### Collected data

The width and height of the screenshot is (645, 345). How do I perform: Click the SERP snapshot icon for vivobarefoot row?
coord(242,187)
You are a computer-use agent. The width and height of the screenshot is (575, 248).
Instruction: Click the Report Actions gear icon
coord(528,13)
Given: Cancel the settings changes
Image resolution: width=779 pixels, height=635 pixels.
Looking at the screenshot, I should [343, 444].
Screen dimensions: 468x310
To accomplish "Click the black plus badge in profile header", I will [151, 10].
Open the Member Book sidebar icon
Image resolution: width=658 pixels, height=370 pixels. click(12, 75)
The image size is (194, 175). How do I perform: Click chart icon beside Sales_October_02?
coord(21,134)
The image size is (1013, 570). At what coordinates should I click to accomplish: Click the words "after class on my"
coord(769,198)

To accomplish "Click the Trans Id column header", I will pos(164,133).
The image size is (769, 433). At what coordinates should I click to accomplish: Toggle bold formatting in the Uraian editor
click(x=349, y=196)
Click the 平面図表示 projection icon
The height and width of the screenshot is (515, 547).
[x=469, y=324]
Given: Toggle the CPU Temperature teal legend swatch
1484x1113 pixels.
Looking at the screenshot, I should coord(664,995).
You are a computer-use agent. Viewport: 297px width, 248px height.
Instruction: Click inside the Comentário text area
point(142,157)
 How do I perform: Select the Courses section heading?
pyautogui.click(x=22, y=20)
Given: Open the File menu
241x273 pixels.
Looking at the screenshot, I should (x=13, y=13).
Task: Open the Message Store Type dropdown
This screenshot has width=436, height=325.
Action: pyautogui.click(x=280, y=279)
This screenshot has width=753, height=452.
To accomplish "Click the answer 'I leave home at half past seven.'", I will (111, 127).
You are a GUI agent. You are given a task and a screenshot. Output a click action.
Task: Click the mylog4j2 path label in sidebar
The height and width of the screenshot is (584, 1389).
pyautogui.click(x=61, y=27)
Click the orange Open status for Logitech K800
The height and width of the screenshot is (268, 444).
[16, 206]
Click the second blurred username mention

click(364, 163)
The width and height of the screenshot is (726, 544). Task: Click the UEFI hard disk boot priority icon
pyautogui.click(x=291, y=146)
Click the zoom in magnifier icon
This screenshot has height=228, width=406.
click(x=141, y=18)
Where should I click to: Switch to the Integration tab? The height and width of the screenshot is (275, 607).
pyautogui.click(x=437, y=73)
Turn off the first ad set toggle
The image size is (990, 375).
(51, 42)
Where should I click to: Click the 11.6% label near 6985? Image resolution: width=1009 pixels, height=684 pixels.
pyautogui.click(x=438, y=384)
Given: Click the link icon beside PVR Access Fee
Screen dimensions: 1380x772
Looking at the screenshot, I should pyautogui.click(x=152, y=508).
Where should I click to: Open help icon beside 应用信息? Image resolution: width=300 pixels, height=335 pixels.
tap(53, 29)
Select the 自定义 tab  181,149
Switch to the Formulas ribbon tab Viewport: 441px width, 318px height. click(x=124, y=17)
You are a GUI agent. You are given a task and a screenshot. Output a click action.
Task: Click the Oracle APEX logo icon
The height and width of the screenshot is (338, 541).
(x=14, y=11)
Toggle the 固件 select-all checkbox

### Assignment
Above are the records; retype them all without a single difference.

### Exercise solution
The width and height of the screenshot is (645, 345). How do I perform: Click the SERP snapshot icon for vivobarefoot row?
coord(242,187)
You are a computer-use agent. The width and height of the screenshot is (575, 248).
Instruction: Click the Report Actions gear icon
coord(528,13)
Given: Cancel the settings changes
Image resolution: width=779 pixels, height=635 pixels.
Looking at the screenshot, I should [343, 444].
Screen dimensions: 468x310
To accomplish "Click the black plus badge in profile header", I will [151, 10].
Open the Member Book sidebar icon
Image resolution: width=658 pixels, height=370 pixels. click(12, 75)
The image size is (194, 175). How do I perform: Click chart icon beside Sales_October_02?
coord(21,134)
The image size is (1013, 570). At what coordinates should I click to accomplish: Click the words "after class on my"
coord(769,198)

To accomplish "Click the Trans Id column header", I will pos(164,133).
The image size is (769, 433). At what coordinates should I click to accomplish: Toggle bold formatting in the Uraian editor
click(x=349, y=196)
Click the 平面図表示 projection icon
The height and width of the screenshot is (515, 547).
[x=469, y=324]
Given: Toggle the CPU Temperature teal legend swatch
1484x1113 pixels.
Looking at the screenshot, I should coord(664,995).
You are a computer-use agent. Viewport: 297px width, 248px height.
Instruction: Click inside the Comentário text area
point(142,157)
 How do I perform: Select the Courses section heading?
pyautogui.click(x=22, y=20)
Given: Open the File menu
241x273 pixels.
Looking at the screenshot, I should (x=13, y=13).
Task: Open the Message Store Type dropdown
This screenshot has width=436, height=325.
Action: pyautogui.click(x=280, y=279)
This screenshot has width=753, height=452.
To accomplish "Click the answer 'I leave home at half past seven.'", I will (111, 127).
You are a GUI agent. You are given a task and a screenshot. Output a click action.
Task: Click the mylog4j2 path label in sidebar
The height and width of the screenshot is (584, 1389).
pyautogui.click(x=61, y=27)
Click the orange Open status for Logitech K800
The height and width of the screenshot is (268, 444).
[16, 206]
Click the second blurred username mention

click(364, 163)
The width and height of the screenshot is (726, 544). Task: Click the UEFI hard disk boot priority icon
pyautogui.click(x=291, y=146)
Click the zoom in magnifier icon
This screenshot has height=228, width=406.
click(x=141, y=18)
Where should I click to: Switch to the Integration tab? The height and width of the screenshot is (275, 607).
pyautogui.click(x=437, y=73)
Turn off the first ad set toggle
The image size is (990, 375).
(51, 42)
Where should I click to: Click the 11.6% label near 6985? Image resolution: width=1009 pixels, height=684 pixels.
pyautogui.click(x=438, y=384)
Given: Click the link icon beside PVR Access Fee
Screen dimensions: 1380x772
Looking at the screenshot, I should pyautogui.click(x=152, y=508).
Where should I click to: Open help icon beside 应用信息? Image resolution: width=300 pixels, height=335 pixels.
tap(53, 29)
Select the 自定义 tab  181,149
Switch to the Formulas ribbon tab Viewport: 441px width, 318px height. click(x=124, y=17)
You are a GUI agent. You are given a task and a screenshot. Output a click action.
Task: Click the Oracle APEX logo icon
The height and width of the screenshot is (338, 541).
(x=14, y=11)
Toggle the 固件 select-all checkbox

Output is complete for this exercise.